◆ Data for the task
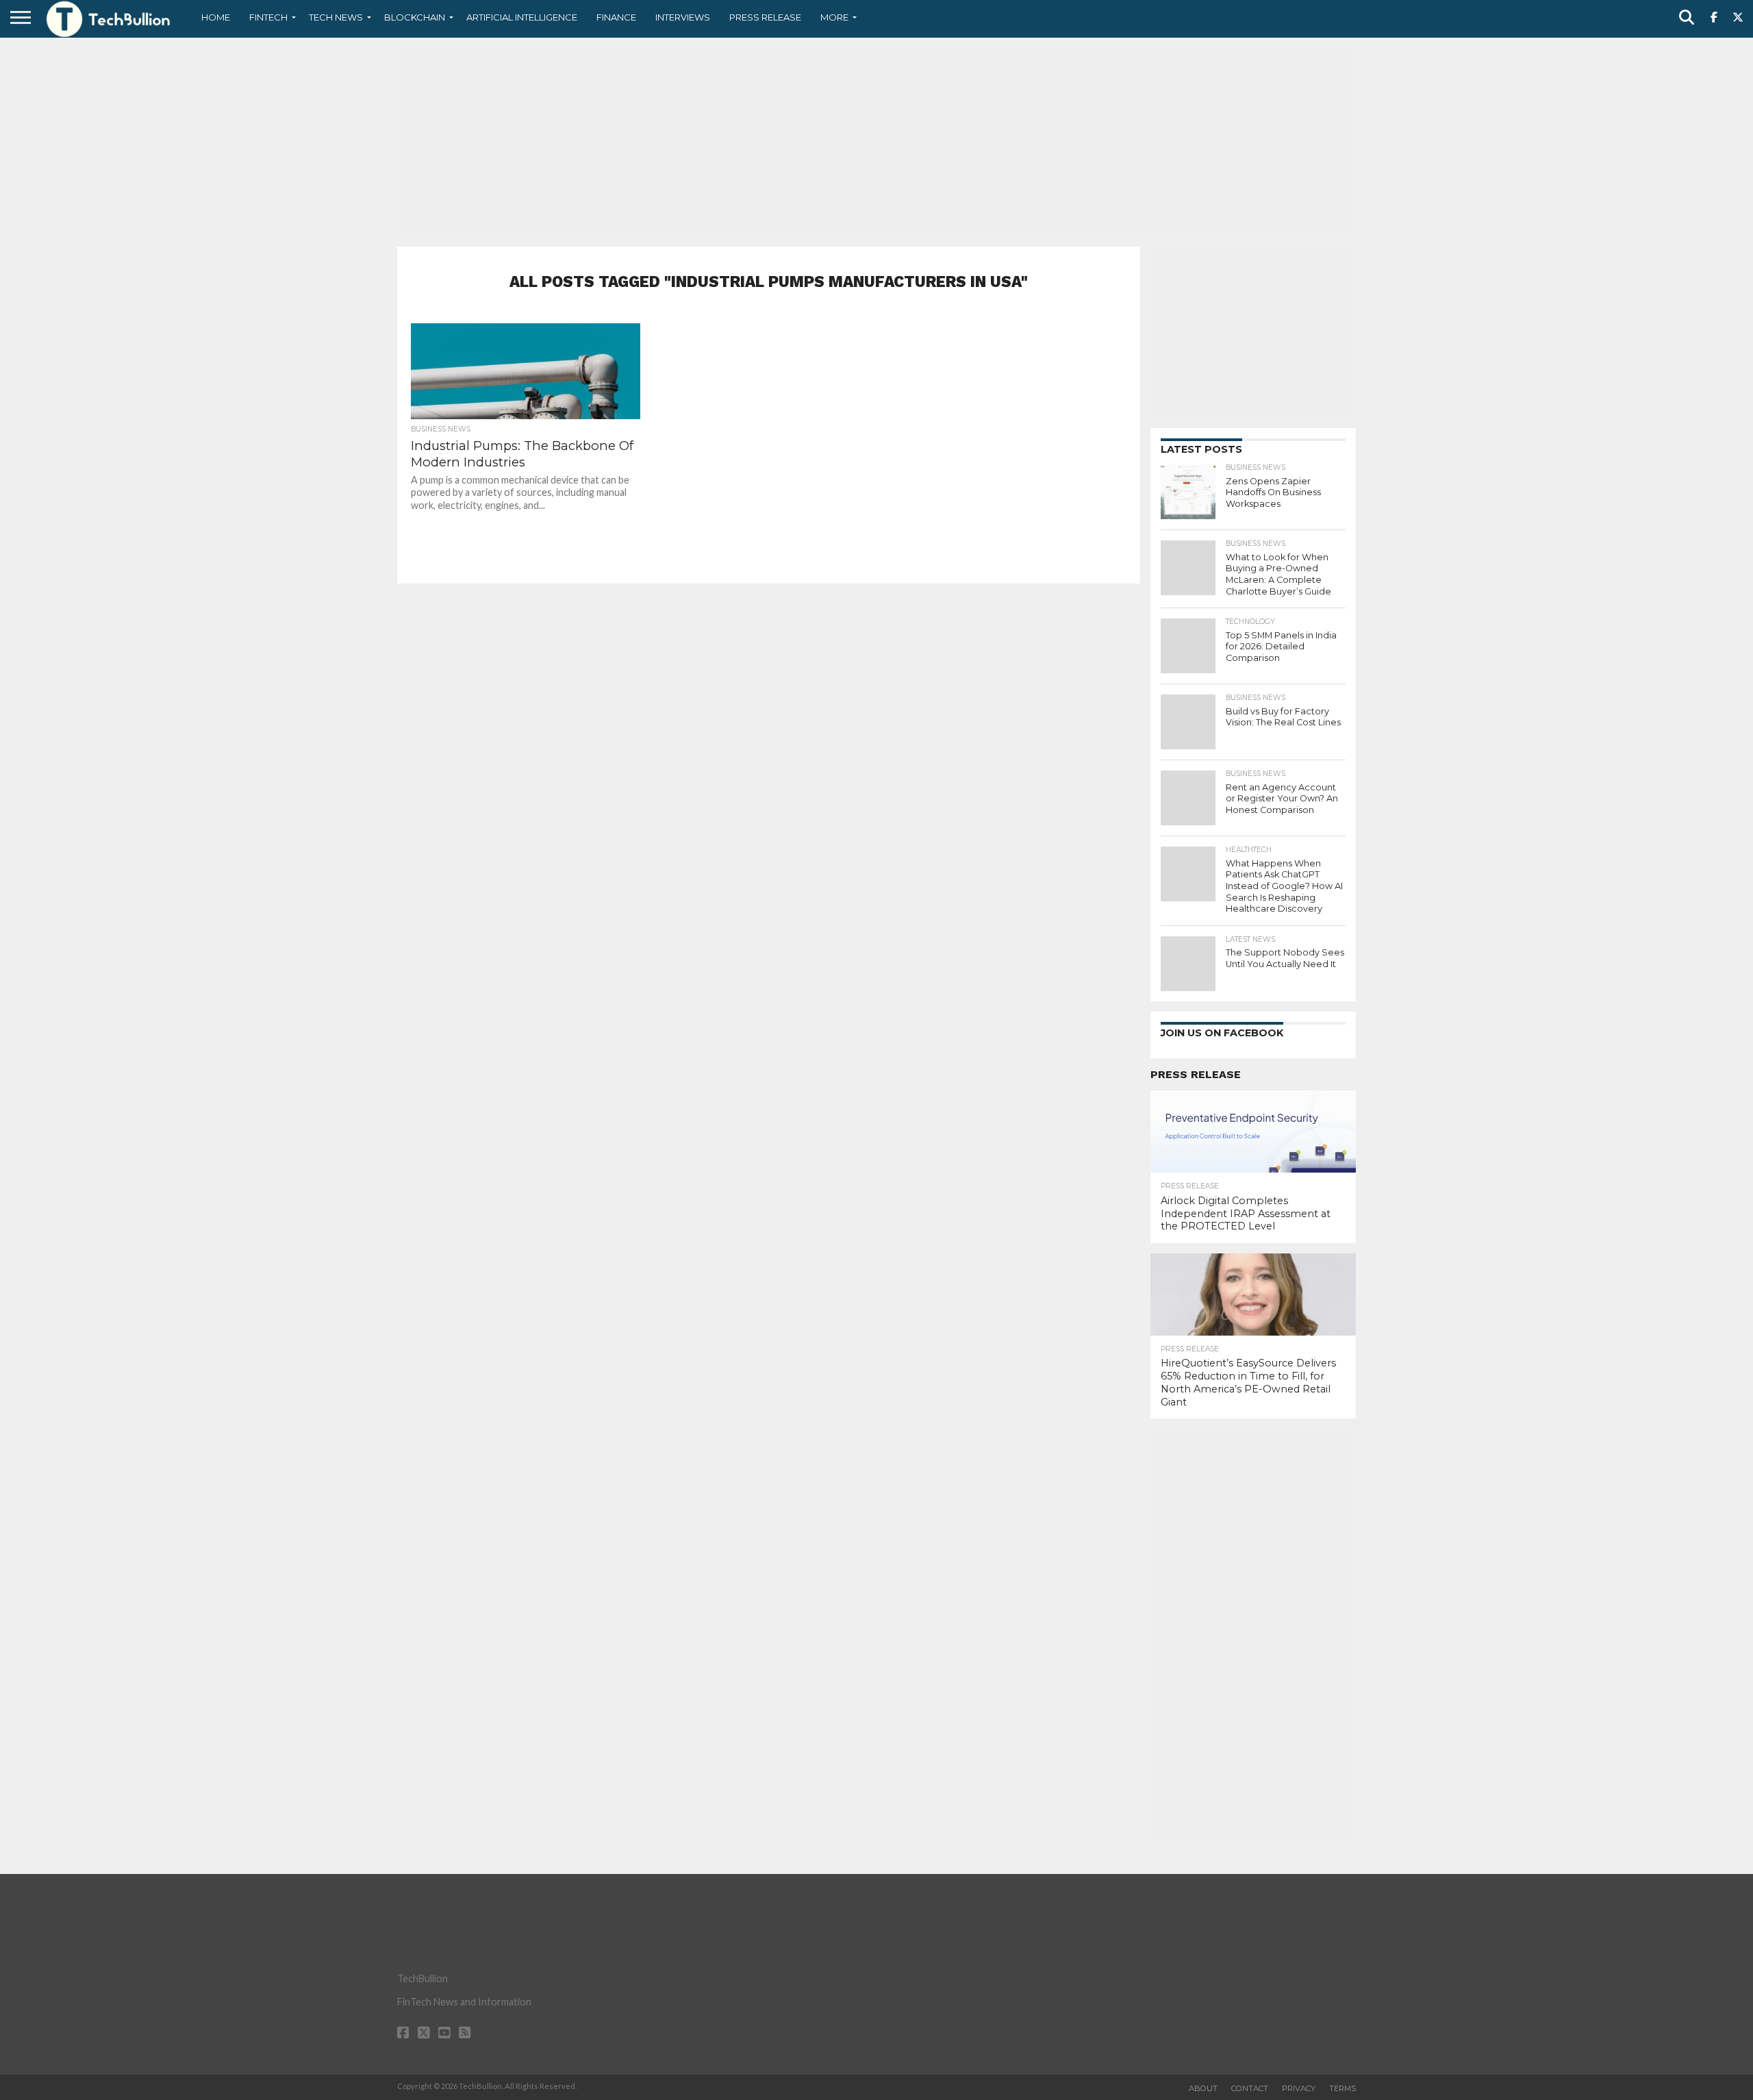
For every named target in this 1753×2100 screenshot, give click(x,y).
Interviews (682, 17)
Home (215, 17)
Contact (1249, 2088)
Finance (616, 17)
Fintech (268, 17)
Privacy (1298, 2088)
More (834, 17)
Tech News (336, 17)
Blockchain (414, 17)
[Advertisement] (876, 140)
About (1203, 2088)
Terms (1342, 2088)
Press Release (765, 17)
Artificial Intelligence (521, 17)
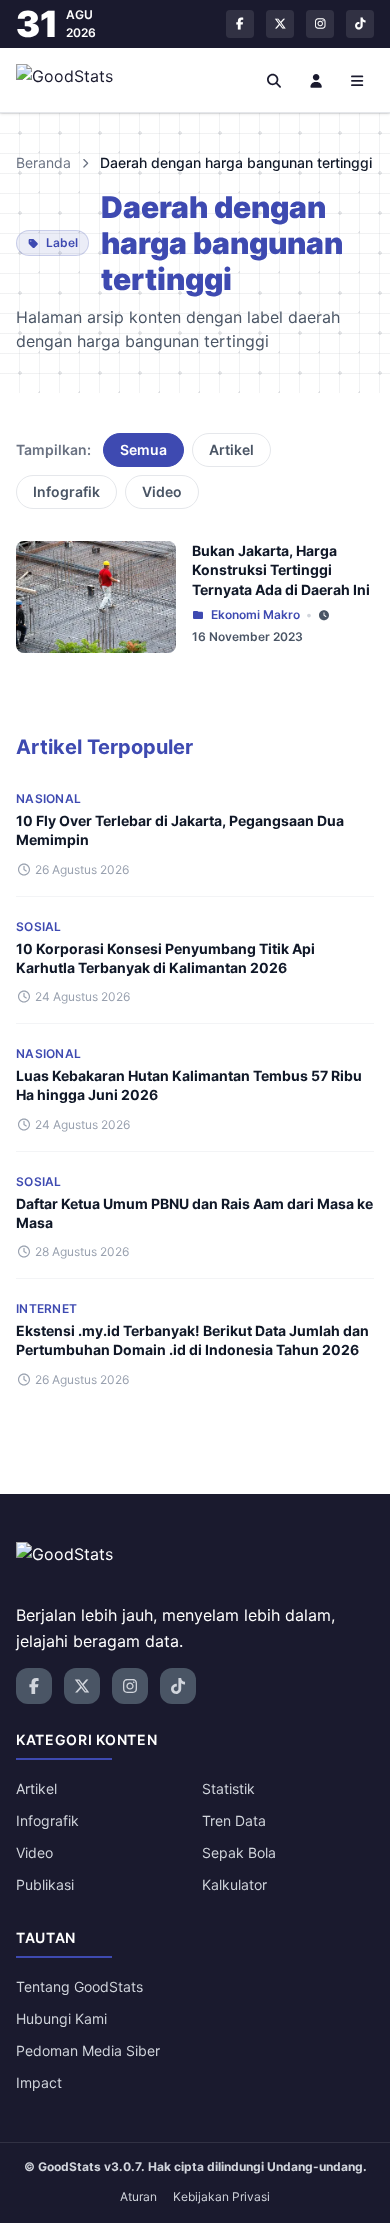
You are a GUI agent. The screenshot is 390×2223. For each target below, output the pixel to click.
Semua (143, 449)
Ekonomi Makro (255, 614)
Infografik (66, 491)
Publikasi (45, 1884)
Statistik (228, 1788)
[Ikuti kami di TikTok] (360, 24)
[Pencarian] (275, 80)
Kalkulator (234, 1884)
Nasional (48, 798)
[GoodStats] (75, 80)
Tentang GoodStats (79, 1986)
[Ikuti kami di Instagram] (320, 24)
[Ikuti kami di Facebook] (240, 24)
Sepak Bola (239, 1852)
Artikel (231, 449)
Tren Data (234, 1820)
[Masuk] (316, 80)
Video (162, 491)
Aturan (138, 2196)
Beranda (43, 162)
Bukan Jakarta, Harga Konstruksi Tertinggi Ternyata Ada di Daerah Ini (281, 570)
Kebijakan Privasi (221, 2196)
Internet (46, 1308)
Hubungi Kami (61, 2018)
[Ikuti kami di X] (280, 24)
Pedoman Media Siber (88, 2050)
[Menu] (358, 80)
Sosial (39, 926)
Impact (39, 2082)
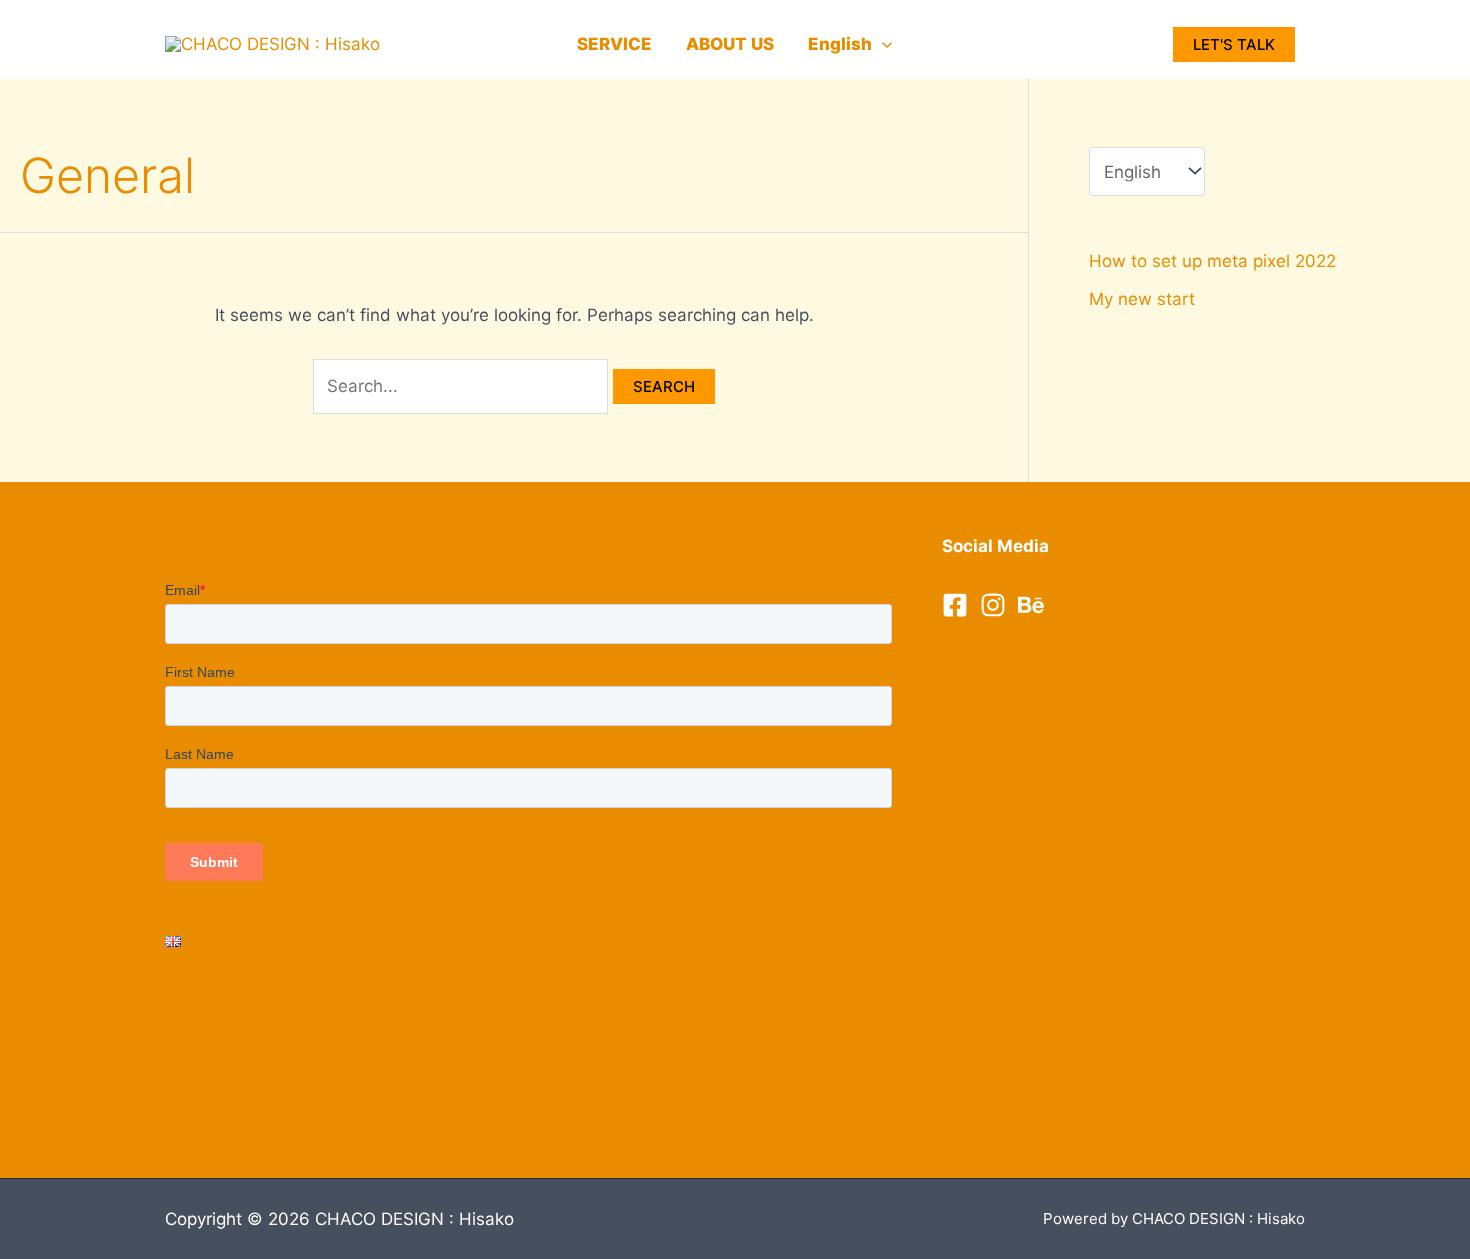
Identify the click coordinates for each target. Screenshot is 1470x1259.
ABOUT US (730, 44)
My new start (1142, 299)
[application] (882, 44)
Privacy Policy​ (220, 1044)
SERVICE (614, 44)
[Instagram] (993, 605)
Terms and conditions (252, 1016)
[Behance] (1031, 605)
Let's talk (1234, 44)
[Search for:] (463, 386)
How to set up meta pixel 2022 (1212, 261)
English (840, 44)
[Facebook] (955, 605)
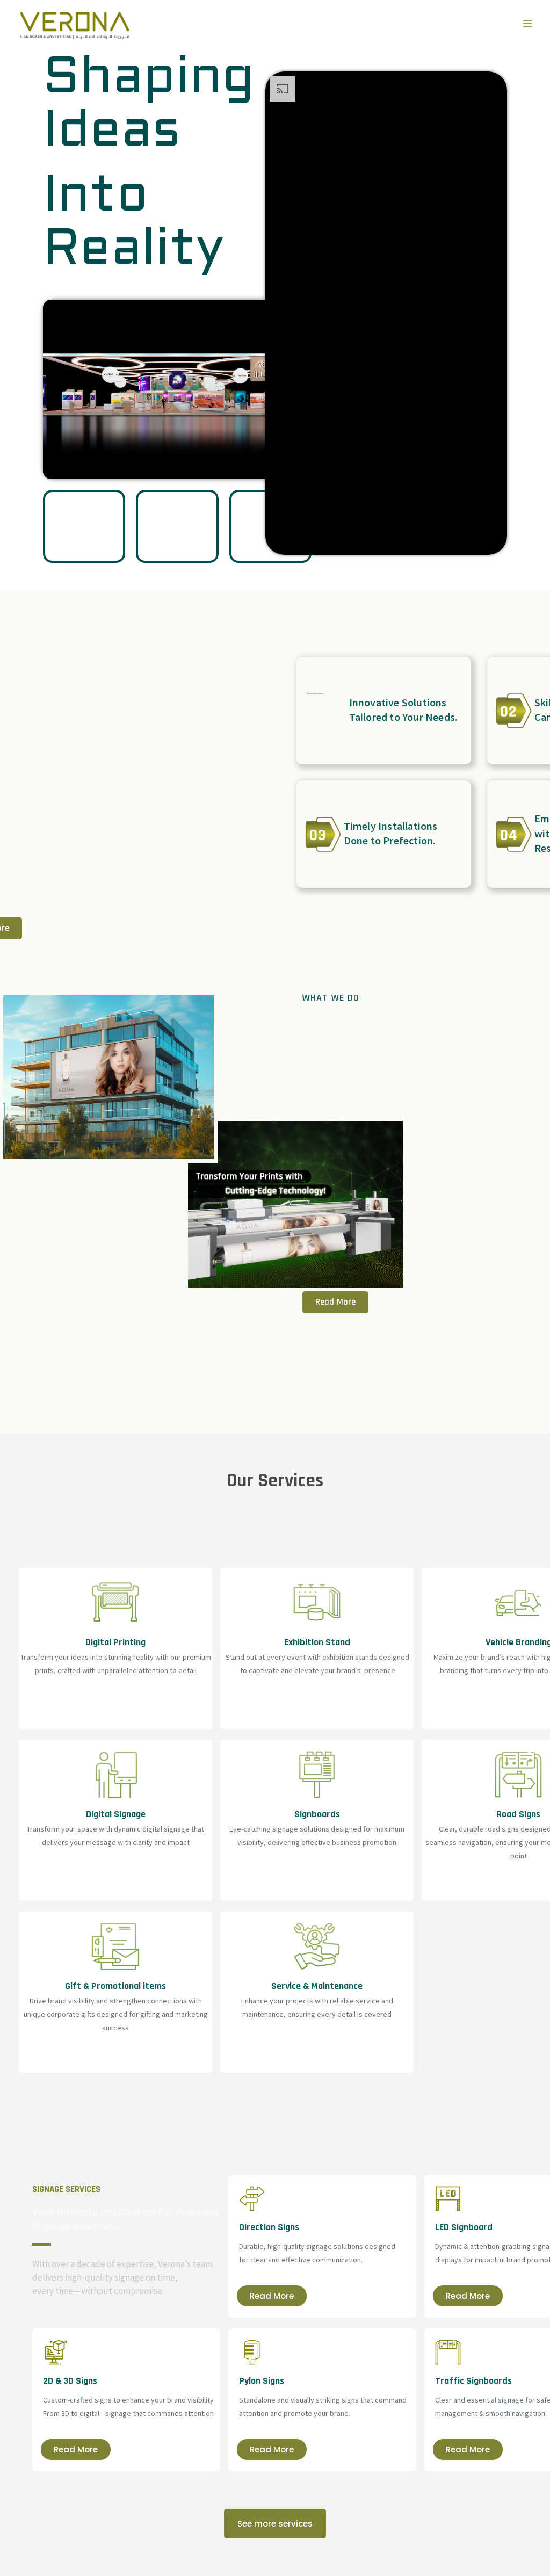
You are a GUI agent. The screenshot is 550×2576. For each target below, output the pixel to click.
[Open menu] (527, 24)
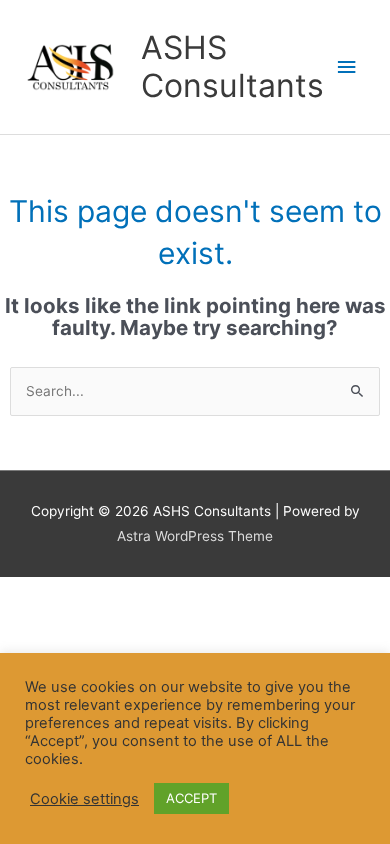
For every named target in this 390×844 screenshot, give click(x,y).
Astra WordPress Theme (195, 536)
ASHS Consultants (232, 66)
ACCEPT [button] (191, 798)
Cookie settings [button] (84, 799)
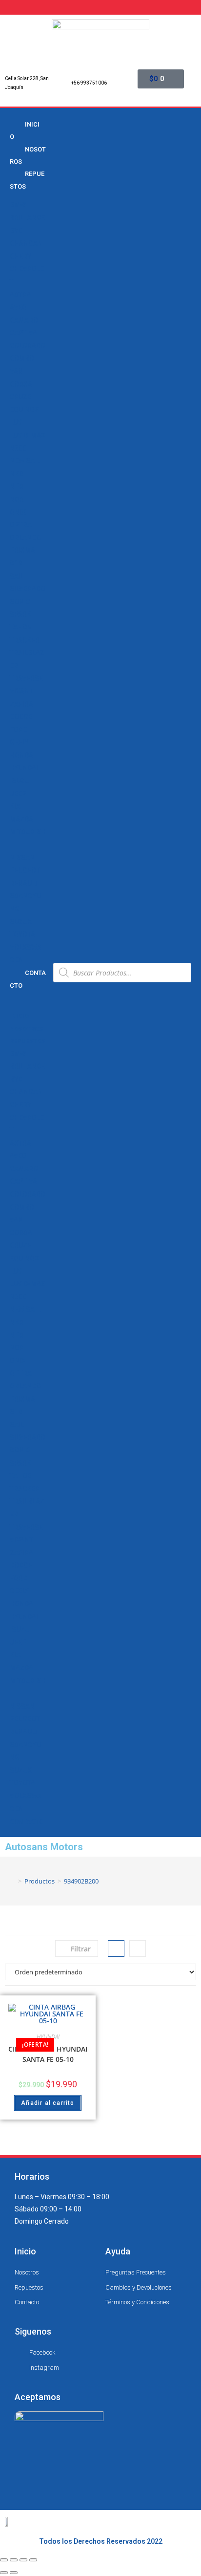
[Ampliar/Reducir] (33, 2559)
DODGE (21, 717)
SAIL (17, 576)
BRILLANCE (27, 217)
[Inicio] (12, 1881)
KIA (15, 806)
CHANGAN (26, 243)
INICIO (25, 130)
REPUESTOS (27, 180)
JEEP (18, 794)
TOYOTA (22, 934)
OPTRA (21, 525)
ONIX (18, 512)
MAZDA (21, 819)
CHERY (20, 256)
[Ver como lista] (137, 1948)
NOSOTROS (28, 155)
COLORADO (27, 345)
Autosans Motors (44, 1847)
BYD (16, 231)
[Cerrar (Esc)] (4, 2559)
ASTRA (20, 295)
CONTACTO (28, 979)
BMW (18, 205)
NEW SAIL (25, 461)
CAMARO (24, 320)
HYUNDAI (24, 768)
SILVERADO (27, 589)
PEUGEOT (25, 870)
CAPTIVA (23, 333)
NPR (16, 486)
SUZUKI (22, 922)
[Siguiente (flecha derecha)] (14, 2572)
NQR (17, 499)
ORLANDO (25, 537)
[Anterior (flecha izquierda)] (4, 2572)
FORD (18, 730)
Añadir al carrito (47, 2103)
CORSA (21, 384)
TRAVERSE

◆ Work to complete
Set down, exactly as written above, each line from the one with "Semua (143, 449)" through the one with "TOYOTA (22, 934)", and skip the pictures.

◆ Written solution
Semua (143, 449)
Ekonomi Makro (255, 614)
Infografik (66, 491)
Publikasi (45, 1884)
Statistik (228, 1788)
[Ikuti kami di TikTok] (360, 24)
[Pencarian] (275, 80)
Kalkulator (234, 1884)
Nasional (48, 798)
[GoodStats] (75, 80)
Tentang GoodStats (79, 1986)
[Ikuti kami di Instagram] (320, 24)
[Ikuti kami di Facebook] (240, 24)
Sepak Bola (239, 1852)
Artikel (231, 449)
Tren Data (234, 1820)
[Masuk] (316, 80)
Video (162, 491)
Aturan (138, 2196)
Beranda (43, 162)
Bukan Jakarta, Harga Konstruksi Tertinggi Ternyata Ada di Daerah Ini (281, 570)
Kebijakan Privasi (221, 2196)
Internet (46, 1308)
Hubungi Kami (61, 2018)
[Ikuti kami di X] (280, 24)
Pedoman Media Siber (88, 2050)
[Menu] (358, 80)
Sosial (39, 926)
Impact (39, 2082)
Identify the click coordinates for each target. Screenshot is 1470x1259.
ABOUT US (730, 44)
My new start (1142, 299)
[application] (882, 44)
Privacy Policy​ (220, 1044)
SERVICE (614, 44)
[Instagram] (993, 605)
Terms and conditions (252, 1016)
[Behance] (1031, 605)
Let's talk (1234, 44)
[Search for:] (463, 386)
How to set up meta pixel 2022 (1212, 261)
English (840, 44)
[Facebook] (955, 605)
You are a GUI agent. The screenshot is 550×2576. For each target below, output the pixel to click.
[Open menu] (527, 24)
For every named target in this 390×844 screenshot, give click(x,y).
Astra WordPress Theme (195, 536)
ASHS Consultants (232, 66)
ACCEPT [button] (191, 798)
Cookie settings [button] (84, 799)
[Ampliar/Reducir] (33, 2559)
DODGE (21, 717)
SAIL (17, 576)
BRILLANCE (27, 217)
[Inicio] (12, 1881)
KIA (15, 806)
CHANGAN (26, 243)
INICIO (25, 130)
REPUESTOS (27, 180)
JEEP (18, 794)
TOYOTA (22, 934)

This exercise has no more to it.